Below the level of air armies were air corps (“aviatsionnaia korpus”). Soviet air corps were usually single purpose and hence formed exclusively of either bombers or fighters. The Luftwaffe equivalent was a Fliegerkorps. Soviet air corps were comprised of two or more air divisions, the basic VVS tactical fighting unit. The Luftwaffe equivalent was a Fliegerdivision. Over the course of the war Soviet air divisions conformed to one of five structures and purposes. Prewar and early war formations were known as “basic air divisions.” There were 37 in all. Of these, 20 were wholly destroyed while 14 were converted or redistributed to other air units created in a series of emergency air force reforms carried out in 1941–1942. An air regiment (“aviatsionnyi polk”) was the core VVS unit below division-level. Each comprised fighters or bombers, but not usually both. The prewar VVS had eschewed organization by aircraft function, though some specialization was allowed. The core of the VVS was a total of 51 “mixed air divisions,” formed before the war or created during the first year of fighting. By 1942 all 51 were destroyed or reformed into the new air armies.
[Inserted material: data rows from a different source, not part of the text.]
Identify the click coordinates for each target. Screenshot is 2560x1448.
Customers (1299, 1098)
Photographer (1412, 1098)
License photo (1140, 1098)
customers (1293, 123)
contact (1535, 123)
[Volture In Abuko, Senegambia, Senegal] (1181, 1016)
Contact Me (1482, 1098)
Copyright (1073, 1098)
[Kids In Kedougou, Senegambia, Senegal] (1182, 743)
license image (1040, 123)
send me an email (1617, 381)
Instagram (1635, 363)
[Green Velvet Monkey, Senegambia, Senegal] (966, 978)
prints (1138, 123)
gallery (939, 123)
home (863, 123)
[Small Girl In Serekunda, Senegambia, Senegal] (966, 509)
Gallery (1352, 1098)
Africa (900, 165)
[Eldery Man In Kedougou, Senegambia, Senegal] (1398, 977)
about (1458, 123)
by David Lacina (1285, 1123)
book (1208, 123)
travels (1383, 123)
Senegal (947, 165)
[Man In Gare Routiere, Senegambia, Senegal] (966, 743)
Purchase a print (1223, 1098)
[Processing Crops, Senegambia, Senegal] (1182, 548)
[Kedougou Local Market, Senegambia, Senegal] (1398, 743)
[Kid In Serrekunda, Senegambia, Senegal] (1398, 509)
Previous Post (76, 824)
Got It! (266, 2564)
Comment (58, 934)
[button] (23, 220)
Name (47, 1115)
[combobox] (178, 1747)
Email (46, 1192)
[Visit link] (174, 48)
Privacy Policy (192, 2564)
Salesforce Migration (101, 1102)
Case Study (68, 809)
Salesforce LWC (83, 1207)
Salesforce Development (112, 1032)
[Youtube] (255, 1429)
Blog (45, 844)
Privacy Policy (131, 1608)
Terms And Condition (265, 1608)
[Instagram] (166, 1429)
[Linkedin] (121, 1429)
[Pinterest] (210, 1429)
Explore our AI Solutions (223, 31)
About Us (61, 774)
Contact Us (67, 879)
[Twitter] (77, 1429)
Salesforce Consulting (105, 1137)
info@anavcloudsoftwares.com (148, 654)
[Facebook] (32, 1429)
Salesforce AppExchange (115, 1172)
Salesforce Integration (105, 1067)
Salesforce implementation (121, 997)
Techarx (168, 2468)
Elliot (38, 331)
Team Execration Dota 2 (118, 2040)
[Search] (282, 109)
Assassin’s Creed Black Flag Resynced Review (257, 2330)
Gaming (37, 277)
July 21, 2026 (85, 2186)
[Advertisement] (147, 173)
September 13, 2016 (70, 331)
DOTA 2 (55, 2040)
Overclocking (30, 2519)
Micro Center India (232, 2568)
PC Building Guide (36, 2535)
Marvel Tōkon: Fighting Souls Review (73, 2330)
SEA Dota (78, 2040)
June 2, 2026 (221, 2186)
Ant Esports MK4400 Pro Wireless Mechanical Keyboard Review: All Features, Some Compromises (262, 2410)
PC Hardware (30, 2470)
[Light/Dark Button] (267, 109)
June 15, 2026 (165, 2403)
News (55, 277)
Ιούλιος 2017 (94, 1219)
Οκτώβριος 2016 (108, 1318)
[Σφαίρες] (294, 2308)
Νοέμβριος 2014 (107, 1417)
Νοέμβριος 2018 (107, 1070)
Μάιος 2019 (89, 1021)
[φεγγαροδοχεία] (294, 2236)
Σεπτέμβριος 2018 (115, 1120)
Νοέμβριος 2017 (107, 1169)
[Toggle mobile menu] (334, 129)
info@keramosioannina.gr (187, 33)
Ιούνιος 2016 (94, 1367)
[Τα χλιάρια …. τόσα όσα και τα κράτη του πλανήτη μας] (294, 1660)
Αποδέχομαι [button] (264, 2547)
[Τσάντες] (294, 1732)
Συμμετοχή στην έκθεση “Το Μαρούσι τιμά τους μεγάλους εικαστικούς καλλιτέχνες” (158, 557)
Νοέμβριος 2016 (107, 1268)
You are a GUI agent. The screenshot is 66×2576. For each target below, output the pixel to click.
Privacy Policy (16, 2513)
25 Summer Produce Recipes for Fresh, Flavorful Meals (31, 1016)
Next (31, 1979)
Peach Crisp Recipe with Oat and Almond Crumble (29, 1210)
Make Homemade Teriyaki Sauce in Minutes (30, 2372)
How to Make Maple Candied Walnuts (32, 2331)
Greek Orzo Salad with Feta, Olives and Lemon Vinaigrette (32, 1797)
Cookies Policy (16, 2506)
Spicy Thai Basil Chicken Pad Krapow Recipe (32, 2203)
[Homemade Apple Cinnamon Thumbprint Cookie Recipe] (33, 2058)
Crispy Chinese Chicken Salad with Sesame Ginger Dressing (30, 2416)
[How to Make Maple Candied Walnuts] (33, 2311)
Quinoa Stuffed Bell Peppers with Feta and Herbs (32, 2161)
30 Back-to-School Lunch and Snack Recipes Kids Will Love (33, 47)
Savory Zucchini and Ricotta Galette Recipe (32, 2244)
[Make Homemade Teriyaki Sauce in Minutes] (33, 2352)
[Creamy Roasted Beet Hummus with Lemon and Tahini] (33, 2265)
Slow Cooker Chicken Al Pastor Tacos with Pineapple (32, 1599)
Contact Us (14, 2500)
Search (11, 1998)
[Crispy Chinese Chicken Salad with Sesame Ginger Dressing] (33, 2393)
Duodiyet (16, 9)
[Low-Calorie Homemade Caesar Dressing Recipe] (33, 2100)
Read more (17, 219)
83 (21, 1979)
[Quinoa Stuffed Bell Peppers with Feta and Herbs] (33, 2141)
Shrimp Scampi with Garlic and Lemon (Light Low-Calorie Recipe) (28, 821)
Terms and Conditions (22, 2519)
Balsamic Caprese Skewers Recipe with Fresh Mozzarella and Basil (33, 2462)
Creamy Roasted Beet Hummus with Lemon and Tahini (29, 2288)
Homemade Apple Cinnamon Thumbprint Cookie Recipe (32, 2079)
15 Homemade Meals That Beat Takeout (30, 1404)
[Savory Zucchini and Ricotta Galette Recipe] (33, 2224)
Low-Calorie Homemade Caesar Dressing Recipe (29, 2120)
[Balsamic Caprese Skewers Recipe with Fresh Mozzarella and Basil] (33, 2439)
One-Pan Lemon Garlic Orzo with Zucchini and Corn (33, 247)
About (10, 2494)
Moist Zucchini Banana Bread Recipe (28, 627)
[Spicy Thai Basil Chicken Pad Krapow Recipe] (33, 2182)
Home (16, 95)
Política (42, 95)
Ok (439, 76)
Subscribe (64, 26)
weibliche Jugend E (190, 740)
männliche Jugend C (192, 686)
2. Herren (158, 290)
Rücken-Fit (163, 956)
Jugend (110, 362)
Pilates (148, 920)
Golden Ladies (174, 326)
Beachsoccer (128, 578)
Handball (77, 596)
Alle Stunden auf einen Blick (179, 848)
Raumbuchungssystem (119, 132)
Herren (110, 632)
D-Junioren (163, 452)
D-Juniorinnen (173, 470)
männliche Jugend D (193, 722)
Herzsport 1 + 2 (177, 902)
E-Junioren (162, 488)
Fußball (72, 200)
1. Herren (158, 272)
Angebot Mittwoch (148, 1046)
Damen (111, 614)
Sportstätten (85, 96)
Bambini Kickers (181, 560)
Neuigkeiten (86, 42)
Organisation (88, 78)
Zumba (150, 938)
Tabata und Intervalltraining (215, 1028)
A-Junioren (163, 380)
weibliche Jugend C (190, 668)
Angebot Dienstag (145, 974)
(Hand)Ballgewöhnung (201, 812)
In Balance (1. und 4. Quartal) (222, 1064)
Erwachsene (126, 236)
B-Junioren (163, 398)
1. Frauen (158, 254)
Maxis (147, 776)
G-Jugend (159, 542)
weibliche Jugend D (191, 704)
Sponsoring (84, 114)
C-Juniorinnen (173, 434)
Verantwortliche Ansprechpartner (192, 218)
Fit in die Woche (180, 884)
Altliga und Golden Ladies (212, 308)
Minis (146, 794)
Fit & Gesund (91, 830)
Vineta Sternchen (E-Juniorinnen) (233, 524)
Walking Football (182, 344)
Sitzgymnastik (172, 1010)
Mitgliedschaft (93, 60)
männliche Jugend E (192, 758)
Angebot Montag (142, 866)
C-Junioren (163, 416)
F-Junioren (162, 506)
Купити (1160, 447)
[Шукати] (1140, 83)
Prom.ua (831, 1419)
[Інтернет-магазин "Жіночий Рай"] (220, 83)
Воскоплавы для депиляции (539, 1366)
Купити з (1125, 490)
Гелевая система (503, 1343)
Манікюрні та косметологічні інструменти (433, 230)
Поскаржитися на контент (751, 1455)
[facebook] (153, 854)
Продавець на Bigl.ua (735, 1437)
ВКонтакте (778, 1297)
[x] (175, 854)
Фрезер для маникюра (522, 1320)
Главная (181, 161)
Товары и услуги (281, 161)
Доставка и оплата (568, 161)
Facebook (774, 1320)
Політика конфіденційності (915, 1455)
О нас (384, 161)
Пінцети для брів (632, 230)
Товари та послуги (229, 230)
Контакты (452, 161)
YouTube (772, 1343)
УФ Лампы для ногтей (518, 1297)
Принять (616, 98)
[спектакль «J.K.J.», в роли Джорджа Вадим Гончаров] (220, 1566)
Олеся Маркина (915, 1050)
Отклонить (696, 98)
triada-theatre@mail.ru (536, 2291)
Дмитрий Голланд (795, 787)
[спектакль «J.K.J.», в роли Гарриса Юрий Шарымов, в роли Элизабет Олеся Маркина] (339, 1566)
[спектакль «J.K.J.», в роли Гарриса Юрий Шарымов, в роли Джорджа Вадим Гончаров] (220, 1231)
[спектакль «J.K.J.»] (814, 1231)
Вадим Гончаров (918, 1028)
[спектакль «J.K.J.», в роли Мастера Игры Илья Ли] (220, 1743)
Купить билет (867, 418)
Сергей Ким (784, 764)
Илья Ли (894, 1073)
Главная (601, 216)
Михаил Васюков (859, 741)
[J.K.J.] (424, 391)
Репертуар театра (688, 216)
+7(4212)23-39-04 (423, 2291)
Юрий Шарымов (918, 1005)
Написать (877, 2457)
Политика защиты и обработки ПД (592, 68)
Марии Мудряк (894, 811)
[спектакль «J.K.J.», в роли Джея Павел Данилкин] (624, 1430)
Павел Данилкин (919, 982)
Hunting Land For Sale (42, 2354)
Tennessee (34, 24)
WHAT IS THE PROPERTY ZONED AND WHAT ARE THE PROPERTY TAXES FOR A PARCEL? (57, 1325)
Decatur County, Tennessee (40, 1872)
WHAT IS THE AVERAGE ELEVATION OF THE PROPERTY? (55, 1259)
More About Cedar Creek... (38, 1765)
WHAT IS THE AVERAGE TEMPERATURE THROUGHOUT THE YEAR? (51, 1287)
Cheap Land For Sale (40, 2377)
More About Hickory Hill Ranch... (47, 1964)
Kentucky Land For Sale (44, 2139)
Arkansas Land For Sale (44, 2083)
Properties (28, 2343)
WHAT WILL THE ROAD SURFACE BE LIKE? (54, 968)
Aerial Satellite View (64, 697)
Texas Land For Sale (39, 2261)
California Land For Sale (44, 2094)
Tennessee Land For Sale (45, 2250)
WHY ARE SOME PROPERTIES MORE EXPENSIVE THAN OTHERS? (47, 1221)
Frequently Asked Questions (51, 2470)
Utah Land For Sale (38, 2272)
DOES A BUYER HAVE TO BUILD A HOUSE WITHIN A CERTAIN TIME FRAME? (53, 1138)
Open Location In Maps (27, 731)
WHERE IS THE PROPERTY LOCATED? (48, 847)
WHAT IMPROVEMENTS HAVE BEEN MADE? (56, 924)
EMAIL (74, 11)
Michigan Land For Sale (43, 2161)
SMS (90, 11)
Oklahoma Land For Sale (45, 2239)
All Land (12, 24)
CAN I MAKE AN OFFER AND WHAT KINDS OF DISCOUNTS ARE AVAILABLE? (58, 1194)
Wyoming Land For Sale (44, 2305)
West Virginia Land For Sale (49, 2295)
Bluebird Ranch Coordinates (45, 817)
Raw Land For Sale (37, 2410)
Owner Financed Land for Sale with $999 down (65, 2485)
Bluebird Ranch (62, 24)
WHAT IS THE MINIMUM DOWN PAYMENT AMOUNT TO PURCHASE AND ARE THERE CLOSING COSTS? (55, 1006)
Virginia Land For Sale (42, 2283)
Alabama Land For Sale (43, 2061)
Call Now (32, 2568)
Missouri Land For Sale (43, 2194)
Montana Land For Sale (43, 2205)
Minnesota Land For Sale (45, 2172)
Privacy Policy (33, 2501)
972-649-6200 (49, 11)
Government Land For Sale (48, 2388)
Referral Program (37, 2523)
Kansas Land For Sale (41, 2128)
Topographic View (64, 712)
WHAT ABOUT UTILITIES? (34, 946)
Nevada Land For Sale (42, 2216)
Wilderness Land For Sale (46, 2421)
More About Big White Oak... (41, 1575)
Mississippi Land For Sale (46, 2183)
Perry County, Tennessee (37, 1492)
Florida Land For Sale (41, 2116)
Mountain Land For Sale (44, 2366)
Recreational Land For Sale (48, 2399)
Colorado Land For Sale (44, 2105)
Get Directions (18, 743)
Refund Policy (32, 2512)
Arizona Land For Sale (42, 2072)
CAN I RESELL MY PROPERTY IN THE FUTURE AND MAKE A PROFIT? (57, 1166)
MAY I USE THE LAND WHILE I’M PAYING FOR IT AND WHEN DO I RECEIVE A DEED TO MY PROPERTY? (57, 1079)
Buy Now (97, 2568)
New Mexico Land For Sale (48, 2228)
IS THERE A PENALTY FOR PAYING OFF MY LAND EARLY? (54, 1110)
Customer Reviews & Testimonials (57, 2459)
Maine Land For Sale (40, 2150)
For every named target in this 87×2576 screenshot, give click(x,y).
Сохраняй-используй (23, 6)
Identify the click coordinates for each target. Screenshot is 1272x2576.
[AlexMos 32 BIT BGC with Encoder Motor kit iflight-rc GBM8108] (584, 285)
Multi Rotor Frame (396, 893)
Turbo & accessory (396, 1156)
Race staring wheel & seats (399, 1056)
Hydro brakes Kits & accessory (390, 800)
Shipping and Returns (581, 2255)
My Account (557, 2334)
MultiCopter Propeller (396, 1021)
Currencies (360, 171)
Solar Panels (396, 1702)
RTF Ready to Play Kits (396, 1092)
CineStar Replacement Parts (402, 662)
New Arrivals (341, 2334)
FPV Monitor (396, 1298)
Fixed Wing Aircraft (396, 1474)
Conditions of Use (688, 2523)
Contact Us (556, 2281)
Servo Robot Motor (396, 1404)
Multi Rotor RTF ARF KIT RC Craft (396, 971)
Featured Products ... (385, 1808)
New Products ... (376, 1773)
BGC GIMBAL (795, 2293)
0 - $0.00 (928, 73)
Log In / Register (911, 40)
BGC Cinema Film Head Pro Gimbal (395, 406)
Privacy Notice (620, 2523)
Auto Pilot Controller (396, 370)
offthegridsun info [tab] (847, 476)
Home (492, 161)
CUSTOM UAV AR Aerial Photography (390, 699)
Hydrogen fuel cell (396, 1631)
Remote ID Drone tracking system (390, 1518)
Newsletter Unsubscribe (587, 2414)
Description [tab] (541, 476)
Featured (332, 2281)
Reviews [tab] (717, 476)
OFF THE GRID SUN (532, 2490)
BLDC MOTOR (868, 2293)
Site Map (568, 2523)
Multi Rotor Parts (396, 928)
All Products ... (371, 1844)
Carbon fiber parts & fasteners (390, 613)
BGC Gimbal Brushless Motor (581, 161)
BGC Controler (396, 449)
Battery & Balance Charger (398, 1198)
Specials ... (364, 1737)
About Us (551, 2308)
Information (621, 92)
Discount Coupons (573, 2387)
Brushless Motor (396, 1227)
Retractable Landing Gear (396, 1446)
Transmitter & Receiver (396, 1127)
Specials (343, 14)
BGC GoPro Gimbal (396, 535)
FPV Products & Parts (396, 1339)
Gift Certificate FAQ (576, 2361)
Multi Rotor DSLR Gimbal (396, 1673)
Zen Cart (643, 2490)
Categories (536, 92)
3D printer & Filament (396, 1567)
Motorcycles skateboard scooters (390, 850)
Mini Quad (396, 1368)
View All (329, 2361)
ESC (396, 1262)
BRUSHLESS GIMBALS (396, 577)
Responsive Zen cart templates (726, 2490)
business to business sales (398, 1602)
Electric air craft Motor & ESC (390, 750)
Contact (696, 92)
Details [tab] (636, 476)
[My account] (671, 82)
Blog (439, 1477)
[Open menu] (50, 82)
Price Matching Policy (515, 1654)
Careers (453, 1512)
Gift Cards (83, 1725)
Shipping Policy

Seven all-bomber divisions were in place before June 22, 1941. Another 59 bomber divisions were added from 1942 to 1945. This expansion reflected a Soviet wartime shift to uniform aircraft-type formations. Similarly, 98 all-fighter divisions were added by 1945 to the original 11 prewar fighter divisions, most of which were decimated or destroyed in the first weeks and months of BARBAROSSA. The VVS quickly discovered an urgent need for ground-attack aircraft, as its capabilities were increasingly directed into direct support of Red Army ground forces, a shift matching Luftwaffe concentration on close support in the east. Starting from no prewar divisions of assault aircraft, the VVS created 48 ground-attack divisions by 1944.

The VVS—uniquely among wartime air forces—recruited entire squadrons of women combat pilots and crew, fielding all-women bomber squadrons as early as mid-1942. As in other air forces, more women flew transport aircraft and provided a ferry service from the factories to the front. At the end of the war the VVS deployed 15,500 frontline aircraft and had established total domination in the air above the Red Army, lasting throughout its advances into Central Europe and Germany.